Do you understand the promise of the gospel in relation to gospel obedience? When you perform moral duties are you looking to the promise of the gospel and trusting that this obedience is accepted for Christ's sake, and thereupon blessed of God to be the way of walking to heaven? Or do you perform moral duties out of obedience to the law, and on the understanding that law-rigour condemns all your works as the most filthy unrighteousness, so that nothing you do can ever be acceptable? These are very important questions. If good works are not done by faith in Jesus Christ, they are not good works; they are condemned at the bar of God's justice. But if good works are done by faith in Jesus Christ, God "is pleased to accept and reward that which is sincere, although accompanied with many weaknesses and imperfections" (Westminster Confession of Faith, 16.6).
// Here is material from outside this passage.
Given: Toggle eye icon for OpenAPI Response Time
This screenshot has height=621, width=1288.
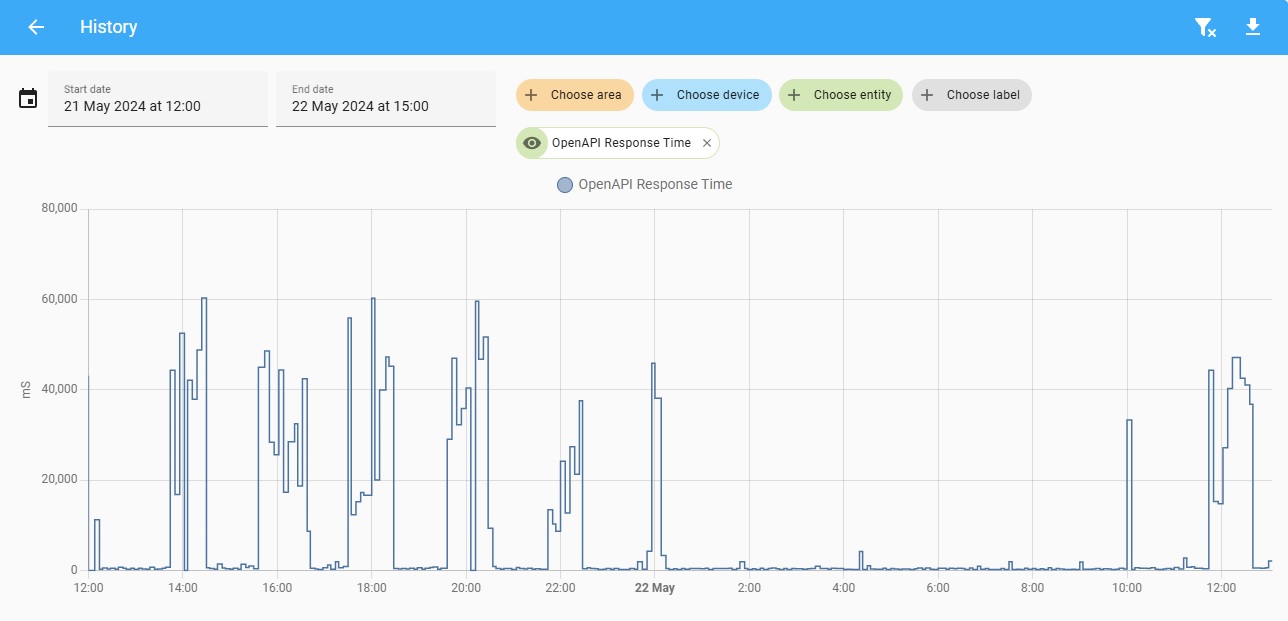Looking at the screenshot, I should pyautogui.click(x=532, y=143).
I pray that God will enable you to see the important difference between serving the law and serving the gospel.


----------



## seajayrice (Jan 12, 2011)

Sorry, I find this thread confusing. Is the gospel a yardstick?


----------



## Herald (Jan 12, 2011)

Matthew, 

I followed the previous Gospel thread with much interest. I'm left with asking a simple question. What _is _the Gospel? The Gospel is "the power of God unto Salvation" (Rom. 1:16). Truly, it would seem, that the salvific effect upon a believing sinner is the efficacy of the Gospel. It is the means, used by God, in order to save (1689 LBC 20:1, 4; Savoy 20:1, 4). I am trying to wrap my head around whether evangelical obedience is also _the Gospel_ or whether it is a result of _believing _the Gospel (saving faith). Is _living the Gospel_ simply another way of describing the work of sanctification (evangelical obedience)? Would it be the same as saying "_living in the light of the Gospel_"? Certainly that is what Christians should do. Christians should live in the light of the Gospel (Mat. 5:16). The Gospel derives its power to save through the work of the Holy Spirit (John 6:63). Are we not _serving the Gospel_ if we live in light of its truth? Doesn't the Apostle assume as much? 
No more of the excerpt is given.